→ THINGS TO DO:
(a) Which idiom does the Python strings excerpt call the preferred way to solve the string-building problem in Python?
(b) Please return the passage of the Python strings excerpt from "On the other hand, CPython" up to and including "CPython follows suit.".

→ EXTRACT PROVIDED:
- - -

There was some discussion of having a generalized mutable string type, though that was not at all what Sokolovsky was after; there are some good reasons why that idea has never really taken off for Python, as Christopher Barker described. "So I'd say it hasn't been done because (1) it's a lot of work and (2) it would be a bit of a pain to use, and not gain much at all."

The objections to the original idea are basically that += can be trivially implemented for a derived class of StringIO; if the performance of that is not sufficient, switching to join() would fix that problem. The existing "join() on a list of strings" idiom works well for most people and nearly all use cases; it is the preferred way to solve this problem in Python, so making another idiom more usable is muddying the water to a certain degree. As The Zen of Python puts it: "There should be one-- and preferably only one --obvious way to do it."

On the other hand, CPython is the dominant player in the ecosystem, as Steven D'Aprano pointed out; that means applications can be written to take advantage of CPython quirks. On the other hand, even if all of the other Python implementations agreed on a change, it will not really be used unless CPython follows suit.

It seems to me that Paul makes a good case that, unlike the string concat optimization, just about every interpreter could add this to StringIO without difficulty or great cost. Perhaps they could even get together and agree to all do so.

But unless CPython does so too, it won't do them much good, because hardly anyone will take advantage of it. When one platform dominates 90% of the ecosystem, one can sensibly write code that depends on that platform's specific optimizations, but going the other way, not so much.

- - -

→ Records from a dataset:
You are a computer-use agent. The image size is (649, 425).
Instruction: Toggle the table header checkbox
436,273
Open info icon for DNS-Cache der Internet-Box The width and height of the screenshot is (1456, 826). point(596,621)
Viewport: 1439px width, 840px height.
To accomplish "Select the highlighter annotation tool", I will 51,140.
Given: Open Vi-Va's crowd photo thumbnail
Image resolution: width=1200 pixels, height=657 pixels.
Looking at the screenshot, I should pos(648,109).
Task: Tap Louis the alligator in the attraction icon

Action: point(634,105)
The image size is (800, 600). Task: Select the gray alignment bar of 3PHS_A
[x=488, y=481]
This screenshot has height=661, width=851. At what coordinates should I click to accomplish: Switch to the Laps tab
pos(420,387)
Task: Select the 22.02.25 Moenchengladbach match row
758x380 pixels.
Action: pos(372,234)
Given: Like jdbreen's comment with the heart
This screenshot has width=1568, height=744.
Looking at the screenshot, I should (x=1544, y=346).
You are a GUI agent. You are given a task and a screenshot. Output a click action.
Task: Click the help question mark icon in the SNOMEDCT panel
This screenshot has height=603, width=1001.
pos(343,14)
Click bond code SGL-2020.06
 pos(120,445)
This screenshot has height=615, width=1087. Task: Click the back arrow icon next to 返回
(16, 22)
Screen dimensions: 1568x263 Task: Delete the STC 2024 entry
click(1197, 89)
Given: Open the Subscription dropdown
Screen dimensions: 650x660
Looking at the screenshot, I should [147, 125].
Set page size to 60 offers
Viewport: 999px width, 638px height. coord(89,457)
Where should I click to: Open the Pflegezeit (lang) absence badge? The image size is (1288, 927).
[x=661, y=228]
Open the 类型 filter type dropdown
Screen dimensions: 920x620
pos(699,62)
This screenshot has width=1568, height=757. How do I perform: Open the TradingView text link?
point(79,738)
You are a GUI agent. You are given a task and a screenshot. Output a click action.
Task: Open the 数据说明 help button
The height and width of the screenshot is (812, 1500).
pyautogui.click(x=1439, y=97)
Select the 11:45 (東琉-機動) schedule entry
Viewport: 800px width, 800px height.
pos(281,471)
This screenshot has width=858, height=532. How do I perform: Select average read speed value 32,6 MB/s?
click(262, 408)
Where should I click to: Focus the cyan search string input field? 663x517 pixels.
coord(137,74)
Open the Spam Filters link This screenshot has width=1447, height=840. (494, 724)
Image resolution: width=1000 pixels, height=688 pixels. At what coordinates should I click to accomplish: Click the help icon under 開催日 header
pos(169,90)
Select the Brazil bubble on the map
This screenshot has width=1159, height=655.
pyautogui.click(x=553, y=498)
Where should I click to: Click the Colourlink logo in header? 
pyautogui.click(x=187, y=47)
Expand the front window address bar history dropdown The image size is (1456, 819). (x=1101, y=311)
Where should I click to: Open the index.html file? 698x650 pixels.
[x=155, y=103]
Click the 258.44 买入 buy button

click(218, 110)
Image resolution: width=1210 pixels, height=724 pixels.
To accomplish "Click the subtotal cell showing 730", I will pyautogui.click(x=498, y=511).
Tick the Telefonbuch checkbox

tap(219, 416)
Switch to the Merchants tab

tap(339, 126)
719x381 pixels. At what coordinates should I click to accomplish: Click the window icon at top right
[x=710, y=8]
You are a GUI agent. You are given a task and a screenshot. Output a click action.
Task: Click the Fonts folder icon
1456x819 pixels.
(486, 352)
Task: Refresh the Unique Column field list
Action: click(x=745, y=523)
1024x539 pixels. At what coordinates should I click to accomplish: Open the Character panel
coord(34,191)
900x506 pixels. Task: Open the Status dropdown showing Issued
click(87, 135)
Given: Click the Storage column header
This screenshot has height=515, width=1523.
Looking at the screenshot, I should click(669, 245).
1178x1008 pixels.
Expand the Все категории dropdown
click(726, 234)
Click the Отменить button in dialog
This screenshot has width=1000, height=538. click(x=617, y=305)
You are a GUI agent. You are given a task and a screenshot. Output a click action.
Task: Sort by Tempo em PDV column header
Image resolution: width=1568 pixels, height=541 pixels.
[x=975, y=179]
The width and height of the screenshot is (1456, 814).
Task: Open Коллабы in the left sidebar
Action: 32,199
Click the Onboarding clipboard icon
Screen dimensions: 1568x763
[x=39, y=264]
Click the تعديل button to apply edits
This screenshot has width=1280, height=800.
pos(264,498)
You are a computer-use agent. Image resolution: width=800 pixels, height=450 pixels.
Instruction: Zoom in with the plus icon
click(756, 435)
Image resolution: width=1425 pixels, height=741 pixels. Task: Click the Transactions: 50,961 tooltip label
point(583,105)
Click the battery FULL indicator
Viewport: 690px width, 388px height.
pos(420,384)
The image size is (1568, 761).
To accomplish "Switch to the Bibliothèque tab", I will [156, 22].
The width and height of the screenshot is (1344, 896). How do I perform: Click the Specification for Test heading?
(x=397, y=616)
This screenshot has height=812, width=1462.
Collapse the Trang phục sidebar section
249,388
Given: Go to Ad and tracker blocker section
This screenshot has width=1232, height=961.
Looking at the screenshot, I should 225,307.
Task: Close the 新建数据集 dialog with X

- - -

→ SOLVED PROBLEMS:
(a) Using join() on a list of strings.

(b)
On the other hand, CPython is the dominant player in the ecosystem, as Steven D'Aprano pointed out; that means applications can be written to take advantage of CPython quirks. On the other hand, even if all of the other Python implementations agreed on a change, it will not really be used unless CPython follows suit.